University of Reading

A new study allays fears that rerouting flights to avoid forming climate-warming contrails could result in inadvertently making climate warming worse.

Researchers from Sorbonne Universite and the University of Reading found that for most flights that form contrails in the North Atlantic, the climate benefit of avoiding the contrail outweighs the extra carbon dioxide emitted from flying a different route.

Contrail avoidance requires comparing the climate impacts of carbon dioxide and contrails, called CO2 equivalence. Different methods have been proposed, and the choice of which has been largely political. Scientists feared that some choices could be misleading, making avoidance seem beneficial for climate when it is in fact damaging.

The study, published today (Sunday, 15 September) in Atmospheric Chemistry and Physics, finds that for a large majority of North Atlantic flights, contrail avoidance would benefit climate regardless of the choice of CO2 equivalence.

Contrails explained

Contrails - the white lines left behind planes in the sky - can trap heat in the atmosphere and contribute to global warming.

The new study builds on previous research that suggested planes could be rerouted to avoid contrail formation, potentially reducing climate impact. However, the benefits of avoiding contrails against the drawbacks of extra CO2 emissions were unclear.

Prof Nicolas Bellouin, co-author at the University of Reading, said: "Rerouting flights to avoid contrails could in theory reduce the climate impact of aviation and make air travel more sustainable. Our findings lift a major obstacle against implementing contrail avoidance, but we now need better forecasting and real-world trials to make this work in practice."

The new findings show that regardless of how the trade-off between contrail avoidance and increased CO2 emissions is measured, rerouting rarely worsens climate effects unintentionally. The study looked at nearly half a million flights over the North Atlantic in 2019 to estimate how much warming was caused by the carbon dioxide emissions from these flights and any contrails they formed.

The researchers first examined how current flight routes would warm the world over time.
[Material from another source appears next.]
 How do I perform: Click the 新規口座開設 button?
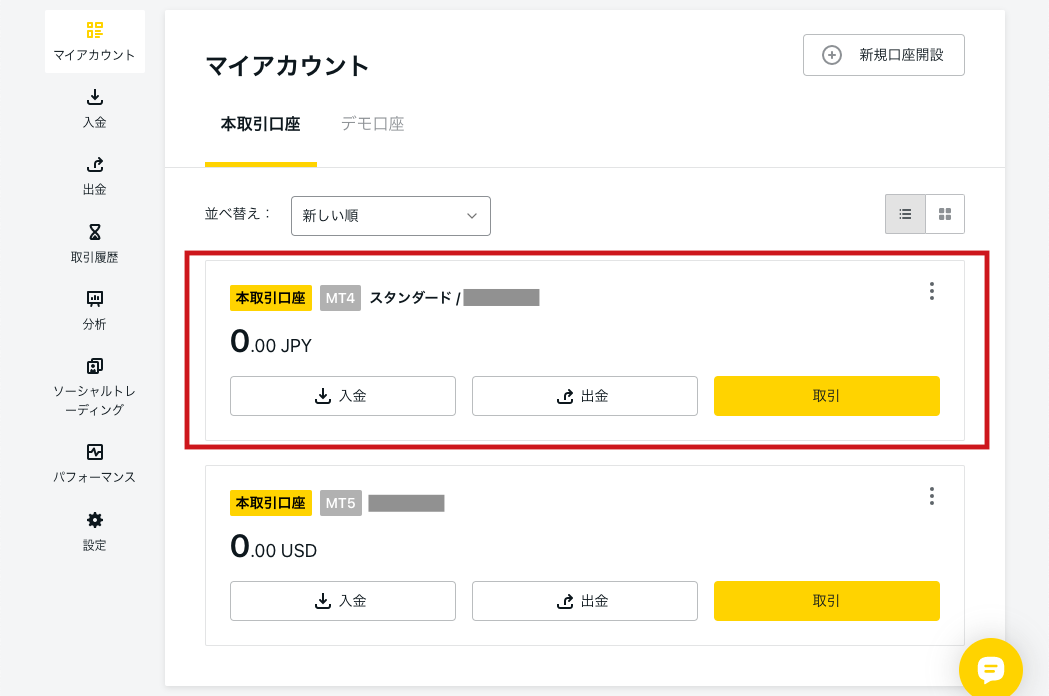tap(884, 55)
They estimate that the CO2 emissions and contrails from these flights will have warmed the climate by about 17 microKelvins (μK) in 2039, 20 years later, and 14 μK in 2119, 100 years later. A microKelvin is a very tiny unit of temperature change.

Then the researchers imagined a situation where planes could avoid all contrails by using just 1% more fuel. In this case, the total warming would decrease significantly. By 2039, warming would be reduced by about 5 μK, which is 29% less than without rerouting. By 2119, it would be about 2 μK (14%) less.

The researchers used nine different ways to measure climate impact. In most cases, all these methods agreed that rerouting flights would be good for the climate, as long as the planes successfully avoid contrails as predicted.

The researchers emphasise that there is still much uncertainty in predicting exactly where contrails will form and how much warming they cause. They suggest focusing initial rerouting efforts on flights that form the most warming contrails, where the climate benefit is clearest.